Aslan vs Harris
You sometimes hear people complain that liberal scholarly people do not call in to the ACA. I think this debate is a good approximation of what would happen if one did. Reza Aslan recently came out with the book Zealot, a modern historical analysis of a very political Jesus. In this debate, he argues for the idea that all ancient scriptures are “encounters with the divine” and should be understood in their historical context with a different meaning of “sacred” than we have today. He does a poor job of it. His protests of Sam Harris get repetitive. To me, he does that because that is all he has. He can complain that Harris is presenting a narrow version of religion, but if he could have broadened it, why didn’t he?

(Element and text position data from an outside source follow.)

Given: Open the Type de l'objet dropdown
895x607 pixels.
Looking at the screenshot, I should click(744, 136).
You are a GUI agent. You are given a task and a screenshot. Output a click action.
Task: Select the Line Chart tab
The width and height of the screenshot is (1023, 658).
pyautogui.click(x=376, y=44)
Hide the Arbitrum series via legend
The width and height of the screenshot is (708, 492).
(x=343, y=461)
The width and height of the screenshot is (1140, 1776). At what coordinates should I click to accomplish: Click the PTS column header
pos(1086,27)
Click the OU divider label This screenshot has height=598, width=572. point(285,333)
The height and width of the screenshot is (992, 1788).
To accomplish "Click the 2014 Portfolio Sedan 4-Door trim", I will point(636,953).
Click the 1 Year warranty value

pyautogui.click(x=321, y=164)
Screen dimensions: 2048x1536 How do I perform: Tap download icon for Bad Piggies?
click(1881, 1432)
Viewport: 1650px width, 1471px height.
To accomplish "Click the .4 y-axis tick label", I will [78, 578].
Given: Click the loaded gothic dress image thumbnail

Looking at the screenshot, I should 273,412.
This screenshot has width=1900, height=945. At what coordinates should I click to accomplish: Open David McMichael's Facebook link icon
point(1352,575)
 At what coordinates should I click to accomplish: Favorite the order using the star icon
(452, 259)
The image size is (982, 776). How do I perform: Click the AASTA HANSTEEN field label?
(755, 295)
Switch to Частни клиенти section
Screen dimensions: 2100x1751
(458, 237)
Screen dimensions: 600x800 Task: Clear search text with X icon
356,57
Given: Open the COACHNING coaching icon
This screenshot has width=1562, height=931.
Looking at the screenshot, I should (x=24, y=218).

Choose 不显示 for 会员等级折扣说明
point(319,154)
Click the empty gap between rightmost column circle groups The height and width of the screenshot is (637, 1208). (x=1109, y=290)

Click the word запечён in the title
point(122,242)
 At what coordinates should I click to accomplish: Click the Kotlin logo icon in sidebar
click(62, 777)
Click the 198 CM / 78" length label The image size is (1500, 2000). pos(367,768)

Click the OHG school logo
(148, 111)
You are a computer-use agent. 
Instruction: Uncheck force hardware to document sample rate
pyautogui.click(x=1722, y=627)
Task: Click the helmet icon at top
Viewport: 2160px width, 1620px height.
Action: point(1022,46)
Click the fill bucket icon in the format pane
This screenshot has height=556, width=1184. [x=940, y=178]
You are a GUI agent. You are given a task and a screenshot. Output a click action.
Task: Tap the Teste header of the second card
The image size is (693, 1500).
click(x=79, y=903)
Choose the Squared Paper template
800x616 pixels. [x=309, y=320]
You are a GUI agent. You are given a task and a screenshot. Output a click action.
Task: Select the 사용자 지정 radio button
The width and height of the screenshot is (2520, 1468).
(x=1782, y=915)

When Aslan does try to explain himself it occasionally bordered on the absurd. He said several times that Harris was completely ignoring cultural context. Then when they were arguing about the Israel situation he said, “before 1948 there were thousands of Jews living alongside their neighbors without any problem at all.” This is worse than a Junior High School level of understanding of Zionism. Unfortunately the moderator cut this off before Sam could say much.
At about 40 minutes in Harris finally gets his say. He says it is not easy to convince a modern person to perform a suicidal act of terrorism. He says Aslan’s conception of religion is “infinitely elastic” allowing any definition that suits the moment. If we can’t ever “call a spade a spade” and call religion on its transgressions then this just gives shelter to literalism. The issue, says Harris, is dogmatism. Religion should not be given immunity to the normal tests of reasonableness.
He says, ”Only in religion do we put a veneer of sanctity over dogmatism… once something is called ‘faith’ it becomes an apparently necessary part of the human experience.”
At an hour and 17, Sam Harris’ strength really shows. He has practiced meditation and is willing grant that experiences that are called spiritual are real to the person experiencing them. We should discuss these, but not use them as proof for a particular god. As he says, the alternative to dogmatism is a truly open ended unconstrained discourse about the human experience. This should have been a chance for Aslan to give some ground, show a little agreement, but he goes off on a rant saying “science proved spiritual experiences are chemical, so what”. This tells me he is more committed to the dogma than to better understanding the” human language of the divine”, as he puts it.
Anyway, there’s more, give a listen, tell me if I missed anything.